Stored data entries
BEGIN

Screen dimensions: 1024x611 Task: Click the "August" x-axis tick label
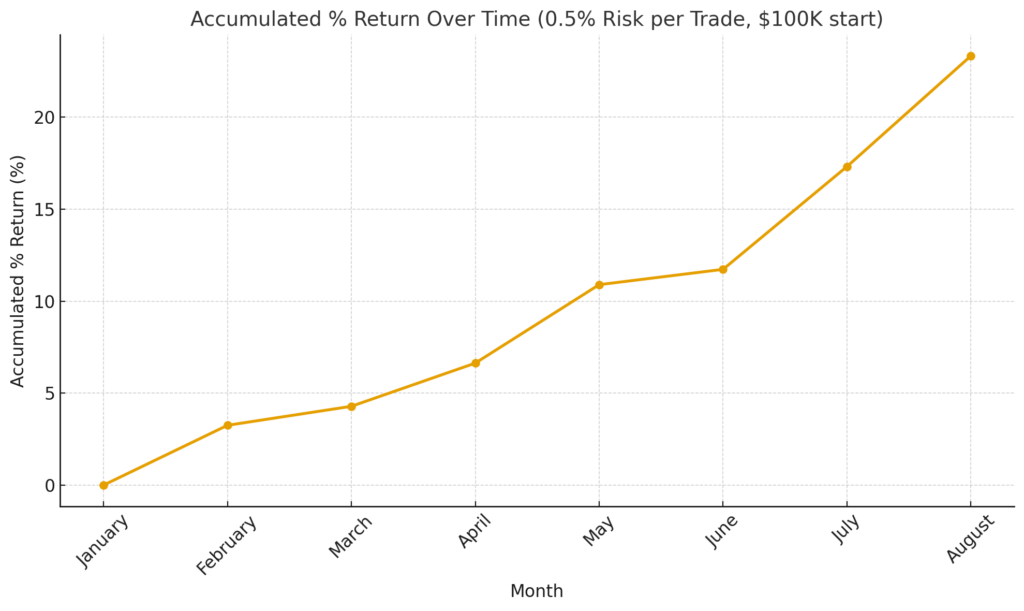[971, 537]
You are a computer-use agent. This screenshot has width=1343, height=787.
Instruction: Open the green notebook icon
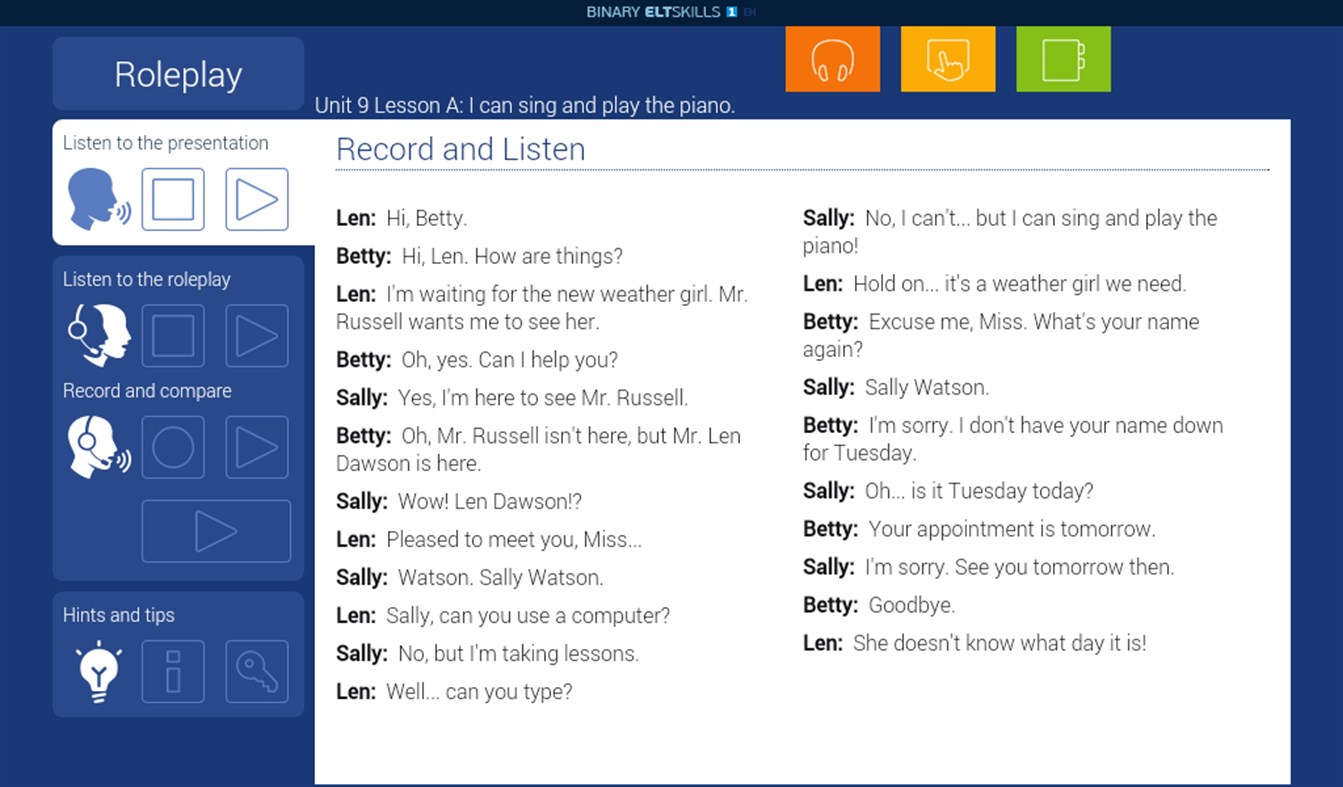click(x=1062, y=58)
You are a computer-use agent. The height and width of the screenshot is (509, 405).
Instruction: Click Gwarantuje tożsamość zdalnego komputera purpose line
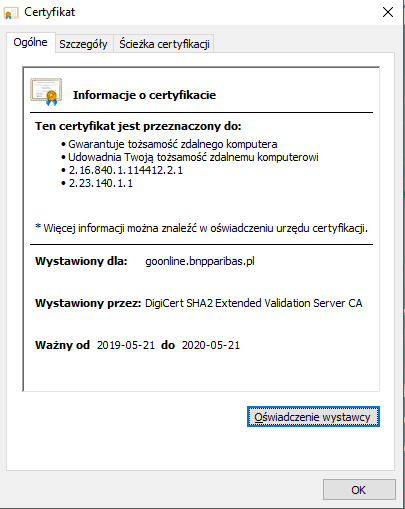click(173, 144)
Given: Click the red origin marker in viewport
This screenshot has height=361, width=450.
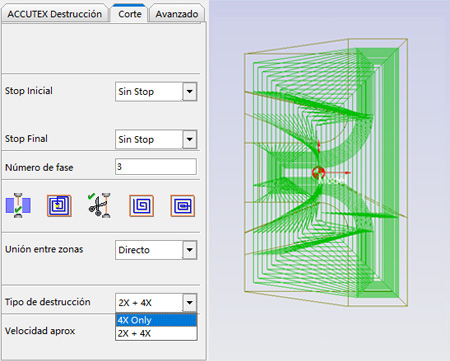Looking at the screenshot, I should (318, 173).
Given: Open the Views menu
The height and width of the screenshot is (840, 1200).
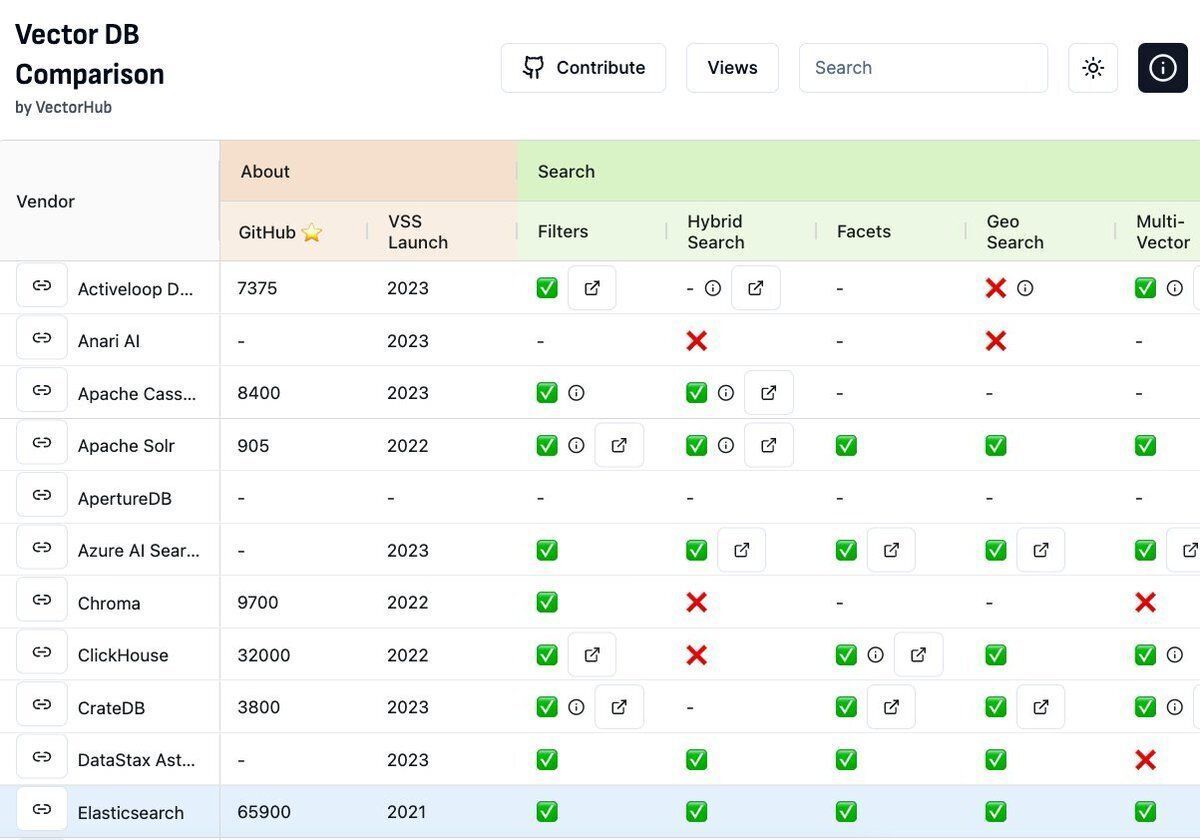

END

Your task is to gather all lines from the entries above that hold the word "agent".

You are a computer-use agent. This screenshot has width=1343, height=787.
You are a computer-use agent. The height and width of the screenshot is (509, 405).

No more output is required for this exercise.